Translated into exports, the contrast from the early days of the pandemic is stark. China’s exports soared more than 60 per cent in January and February, compared with when the country was plunged into lockdown a year earlier.
UBS this week upgraded its forecast for China’s export growth in 2021 from 10 per cent to 16 per cent, citing the Biden stimulus package and expectations of a “stronger US and global recovery”.
With the US and Chinese economies likely to run hot, the rest of the world will follow, said Christian Keller, head of economics research at Barclays Investment Bank.
The world’s two largest economies account for 40 per cent of global gross domestic product, so strong growth there will “help pull up Europe’s economy, which has lagged in controlling Covid-19, and many other small open emerging economies”, he said.
However, a rapid economic recovery is rarely unbridled good news. Li, owner of the Guangdong sports shoe factory, pointed to higher raw materials costs and his struggles to hire staff. “There are too many orders and too few people,” he said.

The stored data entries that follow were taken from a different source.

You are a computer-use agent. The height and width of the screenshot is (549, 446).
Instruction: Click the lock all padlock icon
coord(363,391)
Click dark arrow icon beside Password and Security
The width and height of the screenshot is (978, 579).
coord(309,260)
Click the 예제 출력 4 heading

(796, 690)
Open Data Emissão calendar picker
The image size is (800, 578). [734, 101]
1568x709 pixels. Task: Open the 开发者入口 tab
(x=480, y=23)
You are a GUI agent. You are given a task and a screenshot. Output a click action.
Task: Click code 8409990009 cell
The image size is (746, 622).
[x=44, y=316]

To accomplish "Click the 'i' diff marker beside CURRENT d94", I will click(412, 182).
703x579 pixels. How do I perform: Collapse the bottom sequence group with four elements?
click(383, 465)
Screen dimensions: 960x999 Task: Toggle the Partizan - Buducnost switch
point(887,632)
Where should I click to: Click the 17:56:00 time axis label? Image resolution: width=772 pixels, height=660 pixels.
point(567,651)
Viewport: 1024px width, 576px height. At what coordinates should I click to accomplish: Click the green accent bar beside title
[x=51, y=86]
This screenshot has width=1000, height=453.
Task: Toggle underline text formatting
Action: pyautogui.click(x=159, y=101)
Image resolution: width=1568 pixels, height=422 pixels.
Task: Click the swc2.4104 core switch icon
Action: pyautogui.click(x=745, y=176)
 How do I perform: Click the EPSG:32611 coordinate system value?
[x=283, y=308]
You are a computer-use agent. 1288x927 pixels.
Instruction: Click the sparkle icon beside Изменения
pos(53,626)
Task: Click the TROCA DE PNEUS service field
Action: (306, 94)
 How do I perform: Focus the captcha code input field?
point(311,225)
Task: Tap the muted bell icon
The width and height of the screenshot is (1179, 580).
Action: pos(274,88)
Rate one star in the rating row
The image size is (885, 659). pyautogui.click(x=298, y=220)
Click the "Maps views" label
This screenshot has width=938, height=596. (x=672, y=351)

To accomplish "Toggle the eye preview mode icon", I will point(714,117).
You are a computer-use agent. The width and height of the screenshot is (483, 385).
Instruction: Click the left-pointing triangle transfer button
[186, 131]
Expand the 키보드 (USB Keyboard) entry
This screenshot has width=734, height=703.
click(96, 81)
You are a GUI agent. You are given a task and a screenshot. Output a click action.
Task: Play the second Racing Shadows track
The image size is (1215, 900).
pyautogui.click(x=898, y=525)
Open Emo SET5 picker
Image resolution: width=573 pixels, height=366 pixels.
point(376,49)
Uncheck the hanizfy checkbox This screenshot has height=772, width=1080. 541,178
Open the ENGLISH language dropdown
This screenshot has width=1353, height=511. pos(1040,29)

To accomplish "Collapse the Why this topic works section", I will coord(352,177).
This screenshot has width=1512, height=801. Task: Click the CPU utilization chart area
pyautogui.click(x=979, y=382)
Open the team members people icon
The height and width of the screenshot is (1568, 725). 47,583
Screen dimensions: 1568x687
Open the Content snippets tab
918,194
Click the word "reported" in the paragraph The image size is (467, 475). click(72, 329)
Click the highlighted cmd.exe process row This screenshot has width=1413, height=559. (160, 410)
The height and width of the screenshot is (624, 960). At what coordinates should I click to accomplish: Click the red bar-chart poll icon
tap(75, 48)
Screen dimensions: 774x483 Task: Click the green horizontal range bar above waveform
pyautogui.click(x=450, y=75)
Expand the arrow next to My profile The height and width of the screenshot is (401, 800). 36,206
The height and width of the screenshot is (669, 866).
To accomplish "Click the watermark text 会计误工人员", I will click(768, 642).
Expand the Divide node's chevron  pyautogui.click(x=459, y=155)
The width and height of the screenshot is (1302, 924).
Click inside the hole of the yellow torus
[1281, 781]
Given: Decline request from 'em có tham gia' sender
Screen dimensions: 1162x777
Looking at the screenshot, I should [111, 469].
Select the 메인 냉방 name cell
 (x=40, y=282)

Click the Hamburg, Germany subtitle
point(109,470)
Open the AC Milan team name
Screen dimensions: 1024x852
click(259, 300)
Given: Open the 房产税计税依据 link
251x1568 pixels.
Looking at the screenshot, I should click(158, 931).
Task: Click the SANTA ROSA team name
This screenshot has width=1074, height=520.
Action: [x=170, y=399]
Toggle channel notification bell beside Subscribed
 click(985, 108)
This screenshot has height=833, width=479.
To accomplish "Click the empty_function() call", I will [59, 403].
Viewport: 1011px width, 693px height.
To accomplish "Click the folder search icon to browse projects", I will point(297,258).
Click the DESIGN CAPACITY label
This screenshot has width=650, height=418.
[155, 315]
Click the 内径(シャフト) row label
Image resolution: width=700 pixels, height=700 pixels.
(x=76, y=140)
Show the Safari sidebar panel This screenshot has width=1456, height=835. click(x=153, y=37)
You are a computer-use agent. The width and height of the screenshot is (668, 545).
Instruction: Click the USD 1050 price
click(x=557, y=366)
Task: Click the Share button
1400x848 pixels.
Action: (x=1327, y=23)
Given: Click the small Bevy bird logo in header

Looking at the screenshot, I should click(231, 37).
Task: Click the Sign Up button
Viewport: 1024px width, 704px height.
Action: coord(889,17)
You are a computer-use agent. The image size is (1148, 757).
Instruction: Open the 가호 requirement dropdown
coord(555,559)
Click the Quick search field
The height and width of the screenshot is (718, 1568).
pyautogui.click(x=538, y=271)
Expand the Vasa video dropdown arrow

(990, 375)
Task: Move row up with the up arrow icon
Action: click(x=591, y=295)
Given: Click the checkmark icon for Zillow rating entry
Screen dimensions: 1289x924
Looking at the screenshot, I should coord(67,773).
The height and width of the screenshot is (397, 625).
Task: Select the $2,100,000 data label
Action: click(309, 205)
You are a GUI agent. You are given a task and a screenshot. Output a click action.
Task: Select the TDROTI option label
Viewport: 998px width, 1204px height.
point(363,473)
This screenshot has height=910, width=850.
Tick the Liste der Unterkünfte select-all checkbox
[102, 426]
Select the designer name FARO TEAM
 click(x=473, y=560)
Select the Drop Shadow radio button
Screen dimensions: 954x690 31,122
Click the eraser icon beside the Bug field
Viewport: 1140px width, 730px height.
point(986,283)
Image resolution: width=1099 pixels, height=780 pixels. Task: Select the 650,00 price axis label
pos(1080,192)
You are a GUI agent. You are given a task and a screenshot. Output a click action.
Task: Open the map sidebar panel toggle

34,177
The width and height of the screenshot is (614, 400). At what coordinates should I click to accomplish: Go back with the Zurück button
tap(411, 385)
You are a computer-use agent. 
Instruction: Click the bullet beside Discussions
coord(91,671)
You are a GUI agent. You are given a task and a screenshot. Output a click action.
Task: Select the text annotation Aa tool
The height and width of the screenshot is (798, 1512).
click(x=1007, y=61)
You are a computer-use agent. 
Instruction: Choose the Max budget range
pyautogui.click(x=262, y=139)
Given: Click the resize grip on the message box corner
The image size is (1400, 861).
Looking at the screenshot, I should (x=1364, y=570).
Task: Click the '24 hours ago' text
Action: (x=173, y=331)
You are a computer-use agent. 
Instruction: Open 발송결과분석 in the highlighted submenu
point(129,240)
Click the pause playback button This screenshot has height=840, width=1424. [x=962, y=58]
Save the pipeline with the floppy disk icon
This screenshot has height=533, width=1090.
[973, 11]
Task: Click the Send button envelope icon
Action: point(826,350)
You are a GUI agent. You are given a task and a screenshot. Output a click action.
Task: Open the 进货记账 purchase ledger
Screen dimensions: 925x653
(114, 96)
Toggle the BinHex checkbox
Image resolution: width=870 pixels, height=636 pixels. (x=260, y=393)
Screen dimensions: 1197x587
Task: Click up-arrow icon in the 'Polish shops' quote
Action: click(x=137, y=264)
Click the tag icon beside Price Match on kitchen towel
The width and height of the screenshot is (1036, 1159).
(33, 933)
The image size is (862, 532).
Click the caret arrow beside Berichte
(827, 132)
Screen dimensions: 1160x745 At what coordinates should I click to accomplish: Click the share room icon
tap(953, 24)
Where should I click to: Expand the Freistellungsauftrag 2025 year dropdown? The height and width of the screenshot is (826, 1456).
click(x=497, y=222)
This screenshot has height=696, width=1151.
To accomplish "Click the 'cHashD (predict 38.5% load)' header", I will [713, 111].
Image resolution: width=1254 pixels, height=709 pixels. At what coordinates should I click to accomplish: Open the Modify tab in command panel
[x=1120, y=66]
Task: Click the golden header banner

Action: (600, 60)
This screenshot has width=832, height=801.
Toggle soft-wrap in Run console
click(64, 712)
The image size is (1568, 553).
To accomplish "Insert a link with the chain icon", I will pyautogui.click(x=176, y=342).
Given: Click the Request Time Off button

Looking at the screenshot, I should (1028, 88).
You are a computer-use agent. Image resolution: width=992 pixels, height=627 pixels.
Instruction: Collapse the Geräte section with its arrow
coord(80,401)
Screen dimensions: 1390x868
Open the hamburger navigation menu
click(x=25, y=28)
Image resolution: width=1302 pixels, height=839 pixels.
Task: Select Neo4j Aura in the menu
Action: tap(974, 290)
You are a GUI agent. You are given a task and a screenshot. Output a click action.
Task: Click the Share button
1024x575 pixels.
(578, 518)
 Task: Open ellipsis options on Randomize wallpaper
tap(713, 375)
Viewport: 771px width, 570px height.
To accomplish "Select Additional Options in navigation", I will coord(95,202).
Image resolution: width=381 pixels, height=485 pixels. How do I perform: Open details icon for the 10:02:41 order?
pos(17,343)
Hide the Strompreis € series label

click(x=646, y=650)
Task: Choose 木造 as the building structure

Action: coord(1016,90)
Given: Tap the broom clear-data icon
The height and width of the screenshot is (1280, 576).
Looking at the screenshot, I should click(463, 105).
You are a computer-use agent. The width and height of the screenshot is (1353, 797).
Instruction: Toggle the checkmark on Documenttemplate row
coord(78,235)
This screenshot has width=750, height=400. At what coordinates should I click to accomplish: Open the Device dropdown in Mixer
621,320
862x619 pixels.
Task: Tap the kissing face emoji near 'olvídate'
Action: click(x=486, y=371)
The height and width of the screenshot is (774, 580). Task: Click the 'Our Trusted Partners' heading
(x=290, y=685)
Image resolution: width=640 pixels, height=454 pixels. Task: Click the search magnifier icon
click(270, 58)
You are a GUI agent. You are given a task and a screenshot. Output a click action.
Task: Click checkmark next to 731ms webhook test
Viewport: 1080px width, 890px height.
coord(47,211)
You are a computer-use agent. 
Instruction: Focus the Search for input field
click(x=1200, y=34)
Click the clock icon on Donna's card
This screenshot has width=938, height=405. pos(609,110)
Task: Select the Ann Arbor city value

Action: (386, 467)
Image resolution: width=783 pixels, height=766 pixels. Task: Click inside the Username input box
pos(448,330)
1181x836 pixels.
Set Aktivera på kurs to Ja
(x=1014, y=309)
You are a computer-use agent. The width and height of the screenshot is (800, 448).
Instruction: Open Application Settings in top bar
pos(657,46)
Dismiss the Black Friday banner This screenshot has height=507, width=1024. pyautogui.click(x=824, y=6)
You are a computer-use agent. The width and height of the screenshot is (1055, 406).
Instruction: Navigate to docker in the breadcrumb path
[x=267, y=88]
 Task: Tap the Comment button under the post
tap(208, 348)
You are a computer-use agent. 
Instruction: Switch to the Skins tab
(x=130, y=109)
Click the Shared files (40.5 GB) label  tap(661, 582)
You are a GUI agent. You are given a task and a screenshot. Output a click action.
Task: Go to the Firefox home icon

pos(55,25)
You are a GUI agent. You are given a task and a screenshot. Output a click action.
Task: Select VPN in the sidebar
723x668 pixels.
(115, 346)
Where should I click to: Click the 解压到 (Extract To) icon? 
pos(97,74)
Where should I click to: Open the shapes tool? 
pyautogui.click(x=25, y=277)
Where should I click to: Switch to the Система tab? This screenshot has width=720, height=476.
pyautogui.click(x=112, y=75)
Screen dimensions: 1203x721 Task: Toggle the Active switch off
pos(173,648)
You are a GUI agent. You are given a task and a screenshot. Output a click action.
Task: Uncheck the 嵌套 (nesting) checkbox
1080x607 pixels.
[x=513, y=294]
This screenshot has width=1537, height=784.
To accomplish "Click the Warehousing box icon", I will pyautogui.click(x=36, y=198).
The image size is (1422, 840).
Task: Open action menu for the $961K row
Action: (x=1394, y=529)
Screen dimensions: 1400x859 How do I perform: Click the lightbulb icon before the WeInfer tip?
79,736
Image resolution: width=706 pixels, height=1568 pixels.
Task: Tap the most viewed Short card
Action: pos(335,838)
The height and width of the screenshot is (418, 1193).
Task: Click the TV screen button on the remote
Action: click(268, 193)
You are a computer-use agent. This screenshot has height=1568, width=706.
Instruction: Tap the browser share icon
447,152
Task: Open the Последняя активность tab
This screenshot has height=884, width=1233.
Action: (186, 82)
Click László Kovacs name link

Phoebe Xie, who runs a plastics machinery company in China’s Wenzhou province, said she was worried that high demand for her products would be more than offset by the rising costs. “The most direct impact of the stimulus on our industry is the increasing price in raw materials,” she said.
“The cost of the same machine has increased by $10,000 this year, which is hard for our clients to accept,” she added. Other manufacturers complain of production bottlenecks.
The rise in imports from China will also add to tensions in the US about the country’s large bilateral trade imbalance. Chad Bown, senior fellow at the Peterson Institute, said US exports to China were still well short of the terms of the trade deal the two countries signed just over a year ago.
This could increase the domestic pressure on Biden as the US begins to suck in imports as a result of the stimulus package. The animosity that was evident as Antony Blinken, US secretary of state, met his Chinese counterpart, Yang Jiechi, in Alaska on Friday shows the tensions that already overshadow the complex Sino-US relationship.
But there is a chance, according to Ward, that if US domestic sensitivities over trade can be contained, the stimulus could have an even more important spillover in providing an example to the rest of the world on how best to recover from the pandemic.
The OECD said in its latest economic outlook that the US stimulus would raise the global growth rate by 1 percentage point in 2021. If followed by other countries, it also offered a route towards a much better recovery than that after the 2008-09 global financial crisis, the OECD added.
“It is potentially a blueprint for others,” Ward said. “The ambition alone sets an example to governments around the world.”